*CONSIGNE:* Quels sont les différents numéros d'affaire de la Cour Administrative d'Appel de Nancy cités dans l'extrait de jurisprudence ci-dessous ? Donnez chaque numéro une seule fois.

Cour Administrative d’Appel de Nancy, 7 janvier 2010, N° 08NC01216


 Un cadre maintenu artificiellement en surnombre peut-il obtenir réparation d’une perte de chance d’avancement ?

Oui dès lors que sa collectivité « en ne le nommant pas sur un emploi conforme à son grade, l’a privé de la possibilité de démontrer sa valeur professionnelle ».

Cour Administrative d’Appel de Nancy, 7 janvier 2010, N° 08NC00608


Un rapport établi par une assistante sociale peut-il servir de preuve devant le juge administratif pour caractériser des agissements de harcèlement moral ?

Non : un document est dénué de toute force probante dès lors qu’il se contente de reprendre explicitement les propos du requérant.

Cour Administrative d’Appel de Nancy, 7 janvier 2010, N° 09NC00530


 La circonstance pour un fonctionnaire d’avoir fait l’objet de trois affectations successives à son retour de congé maladie est-elle de nature à caractériser des agissements de harcèlement moral ?

Non dès lors que ces affectations successives sont justifiées par la recherche d’un emploi adapté à l’état de santé de l’agent et en rapport avec les différentes prescriptions arrêtées par le médecin de prévention.

Cour Administrative d’Appel de Nancy, 7 janvier 2010, N° 09NC00530


 Un syndrome dépressif majeur d’un fonctionnaire placé en congé de longue maladie est-il suffisant pour caractériser la réalité d’un harcèlement moral ?

Non. Un syndrome dépressif majeur dont souffre un agent, désormais placé en congé de longue maladie, "ne saurait à lui seul établir la réalité du harcèlement moral dont il aurait été l’objet".

Cour Administrative d’Appel de Nancy, 7 janvier 2010, N° 09NC00530


 Un fonctionnaire peut-il faire l’objet d’une procédure d’abandon de poste s’il refuse de reprendre son travail après un congé maladie ordinaire alors qu’il produit un certificat médical de son psychiatre traitant indiquant qu’il n’était pas apte à reprendre son travail et que le maire n’a pas fait procéder à une contre-visite ?

Oui dès lors que le maire , s’appuyant sur les avis du comité médical départemental, qui concluaient à l’aptitude de l’agent à reprendre ses fonctions, au moins dans le cadre d’un mi-temps thérapeutique, l’a mis en demeure de reprendre son poste sous peine d’être radié des cadres pour abandon de poste. L’agent ne peut se contenter, pour refuser d’obtempérer, de produire un certificat médical de son psychiatre traitant indiquant, sans plus de précisions, qu’il n’était pas apte à reprendre son travail. En effet un tel certificat n’est pas de nature à remettre en cause les appréciations concordantes sur l’aptitude médicale de l’intéressé à reprendre ses fonctions, portées par le comité médical départemental. Dans ces conditions, l’agent, qui ne justifie pas s’être trouvé dans l’impossibilité de reprendre son travail, doit être regardé comme ayant rompu le lien qui l’unissait à la commune. Le maire a ainsi pu légalement radier des cadres l’agent pour abandon de poste, et ce sans avoir à faire procéder à une contre-visite par un médecin agréé comme le prévoient les dispositions de l’article 15 du décret du 30 juillet 1987.

*DONNÉES BRUTES:*
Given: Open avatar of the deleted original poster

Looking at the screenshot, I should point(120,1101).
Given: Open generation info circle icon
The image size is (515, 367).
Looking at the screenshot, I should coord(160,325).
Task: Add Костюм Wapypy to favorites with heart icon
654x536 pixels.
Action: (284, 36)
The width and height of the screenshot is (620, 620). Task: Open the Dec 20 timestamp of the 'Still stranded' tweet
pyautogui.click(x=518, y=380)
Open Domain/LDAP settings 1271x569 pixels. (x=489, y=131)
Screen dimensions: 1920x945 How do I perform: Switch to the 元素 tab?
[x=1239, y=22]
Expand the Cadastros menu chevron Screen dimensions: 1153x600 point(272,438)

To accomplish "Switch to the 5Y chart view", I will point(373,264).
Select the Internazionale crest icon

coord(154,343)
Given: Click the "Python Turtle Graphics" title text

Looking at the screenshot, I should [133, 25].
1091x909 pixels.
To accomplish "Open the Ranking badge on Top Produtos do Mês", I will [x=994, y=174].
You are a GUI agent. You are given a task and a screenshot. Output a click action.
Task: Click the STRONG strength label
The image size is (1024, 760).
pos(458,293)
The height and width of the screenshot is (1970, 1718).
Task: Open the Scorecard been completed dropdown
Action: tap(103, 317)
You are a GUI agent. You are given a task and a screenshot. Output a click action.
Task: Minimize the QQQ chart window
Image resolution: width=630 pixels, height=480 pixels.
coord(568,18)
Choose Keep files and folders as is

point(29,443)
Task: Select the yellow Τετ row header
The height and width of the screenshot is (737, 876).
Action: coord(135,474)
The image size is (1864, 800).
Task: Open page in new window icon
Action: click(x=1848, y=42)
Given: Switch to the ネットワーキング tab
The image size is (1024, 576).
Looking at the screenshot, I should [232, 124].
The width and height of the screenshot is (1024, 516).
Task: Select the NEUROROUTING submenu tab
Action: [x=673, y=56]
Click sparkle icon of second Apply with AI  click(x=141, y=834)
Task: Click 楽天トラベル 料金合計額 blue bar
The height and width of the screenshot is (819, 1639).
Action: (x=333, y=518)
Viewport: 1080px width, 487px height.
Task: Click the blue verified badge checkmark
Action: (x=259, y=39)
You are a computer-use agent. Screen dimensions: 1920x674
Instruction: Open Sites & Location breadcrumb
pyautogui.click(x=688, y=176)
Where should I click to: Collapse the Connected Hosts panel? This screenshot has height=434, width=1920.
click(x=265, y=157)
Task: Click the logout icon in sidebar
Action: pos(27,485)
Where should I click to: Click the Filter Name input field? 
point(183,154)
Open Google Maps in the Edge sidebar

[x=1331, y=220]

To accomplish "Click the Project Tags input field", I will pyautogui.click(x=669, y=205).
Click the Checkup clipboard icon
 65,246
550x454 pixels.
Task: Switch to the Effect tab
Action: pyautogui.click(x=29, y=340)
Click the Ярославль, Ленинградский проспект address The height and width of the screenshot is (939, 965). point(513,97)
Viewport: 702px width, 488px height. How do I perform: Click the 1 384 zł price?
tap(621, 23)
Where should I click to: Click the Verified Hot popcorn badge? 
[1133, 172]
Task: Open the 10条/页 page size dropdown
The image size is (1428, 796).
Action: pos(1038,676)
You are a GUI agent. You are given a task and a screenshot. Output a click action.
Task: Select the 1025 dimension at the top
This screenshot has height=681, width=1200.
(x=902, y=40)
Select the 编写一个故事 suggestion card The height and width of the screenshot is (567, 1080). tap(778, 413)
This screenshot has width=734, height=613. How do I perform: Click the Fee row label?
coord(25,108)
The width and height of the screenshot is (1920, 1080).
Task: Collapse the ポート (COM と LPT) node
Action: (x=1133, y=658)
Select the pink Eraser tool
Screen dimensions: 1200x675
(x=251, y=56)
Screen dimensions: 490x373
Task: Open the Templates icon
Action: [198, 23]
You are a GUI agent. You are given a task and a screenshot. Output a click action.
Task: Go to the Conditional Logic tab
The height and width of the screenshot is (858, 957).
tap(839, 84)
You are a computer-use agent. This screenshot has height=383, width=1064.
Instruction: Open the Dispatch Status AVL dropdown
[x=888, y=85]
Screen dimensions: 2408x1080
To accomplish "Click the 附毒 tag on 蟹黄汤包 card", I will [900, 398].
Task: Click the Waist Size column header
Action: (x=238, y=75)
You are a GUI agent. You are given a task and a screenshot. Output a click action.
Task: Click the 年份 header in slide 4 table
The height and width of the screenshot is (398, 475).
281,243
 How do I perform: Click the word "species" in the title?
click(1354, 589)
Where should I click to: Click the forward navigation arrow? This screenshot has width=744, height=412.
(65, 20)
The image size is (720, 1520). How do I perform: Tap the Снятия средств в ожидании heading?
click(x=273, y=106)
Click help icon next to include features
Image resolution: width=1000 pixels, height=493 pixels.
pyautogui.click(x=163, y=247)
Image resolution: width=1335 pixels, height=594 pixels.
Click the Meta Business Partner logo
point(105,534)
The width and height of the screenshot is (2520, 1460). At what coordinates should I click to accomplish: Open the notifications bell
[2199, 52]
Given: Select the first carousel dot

*RÉSULTAT:*
08NC01216
08NC00608
09NC00530